> WHAT YOU NEED TO DO: Will you update the items below so that every "Where should I click to" becomes "Where do I click to", keeping everything else unchanged?

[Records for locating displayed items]
++++
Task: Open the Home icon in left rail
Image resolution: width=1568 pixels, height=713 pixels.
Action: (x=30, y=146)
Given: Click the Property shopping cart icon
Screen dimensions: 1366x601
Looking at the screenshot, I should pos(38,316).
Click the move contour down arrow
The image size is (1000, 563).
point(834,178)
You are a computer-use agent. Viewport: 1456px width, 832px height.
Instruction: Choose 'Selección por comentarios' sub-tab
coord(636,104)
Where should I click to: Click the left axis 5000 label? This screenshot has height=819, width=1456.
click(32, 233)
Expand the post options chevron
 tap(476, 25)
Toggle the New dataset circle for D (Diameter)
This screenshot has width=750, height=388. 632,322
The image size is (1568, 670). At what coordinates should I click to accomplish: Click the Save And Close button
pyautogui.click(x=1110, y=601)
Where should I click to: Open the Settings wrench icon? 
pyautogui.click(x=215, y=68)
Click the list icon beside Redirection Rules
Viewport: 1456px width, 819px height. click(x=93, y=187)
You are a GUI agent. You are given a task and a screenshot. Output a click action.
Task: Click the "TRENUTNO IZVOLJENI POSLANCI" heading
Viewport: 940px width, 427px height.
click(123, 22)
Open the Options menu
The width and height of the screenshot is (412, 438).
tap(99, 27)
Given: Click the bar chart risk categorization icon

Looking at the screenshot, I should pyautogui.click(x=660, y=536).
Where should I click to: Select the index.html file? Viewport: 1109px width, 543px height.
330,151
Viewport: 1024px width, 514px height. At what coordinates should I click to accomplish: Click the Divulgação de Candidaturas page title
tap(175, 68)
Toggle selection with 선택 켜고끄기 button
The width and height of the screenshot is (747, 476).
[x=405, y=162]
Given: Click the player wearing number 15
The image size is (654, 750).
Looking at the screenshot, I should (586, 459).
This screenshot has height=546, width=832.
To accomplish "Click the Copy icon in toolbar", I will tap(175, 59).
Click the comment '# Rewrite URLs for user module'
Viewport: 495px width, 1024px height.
++++
> EXERCISE RESPONSE:
Task: Open the Home icon in left rail
Image resolution: width=1568 pixels, height=713 pixels.
Action: (x=30, y=146)
Given: Click the Property shopping cart icon
Screen dimensions: 1366x601
Looking at the screenshot, I should pos(38,316).
Click the move contour down arrow
The image size is (1000, 563).
point(834,178)
You are a computer-use agent. Viewport: 1456px width, 832px height.
Instruction: Choose 'Selección por comentarios' sub-tab
coord(636,104)
Where do I click to: Click the left axis 5000 label? This screenshot has height=819, width=1456.
click(32, 233)
Expand the post options chevron
 tap(476, 25)
Toggle the New dataset circle for D (Diameter)
This screenshot has width=750, height=388. 632,322
The image size is (1568, 670). At what coordinates should I click to accomplish: Click the Save And Close button
pyautogui.click(x=1110, y=601)
Where do I click to: Open the Settings wrench icon? 
pyautogui.click(x=215, y=68)
Click the list icon beside Redirection Rules
Viewport: 1456px width, 819px height. click(x=93, y=187)
You are a GUI agent. You are given a task and a screenshot. Output a click action.
Task: Click the "TRENUTNO IZVOLJENI POSLANCI" heading
Viewport: 940px width, 427px height.
click(123, 22)
Open the Options menu
The width and height of the screenshot is (412, 438).
tap(99, 27)
Given: Click the bar chart risk categorization icon

Looking at the screenshot, I should pyautogui.click(x=660, y=536).
Where do I click to: Select the index.html file? Viewport: 1109px width, 543px height.
330,151
Viewport: 1024px width, 514px height. At what coordinates should I click to accomplish: Click the Divulgação de Candidaturas page title
tap(175, 68)
Toggle selection with 선택 켜고끄기 button
The width and height of the screenshot is (747, 476).
[x=405, y=162]
Given: Click the player wearing number 15
The image size is (654, 750).
Looking at the screenshot, I should (586, 459).
This screenshot has height=546, width=832.
To accomplish "Click the Copy icon in toolbar", I will tap(175, 59).
Click the comment '# Rewrite URLs for user module'
Viewport: 495px width, 1024px height.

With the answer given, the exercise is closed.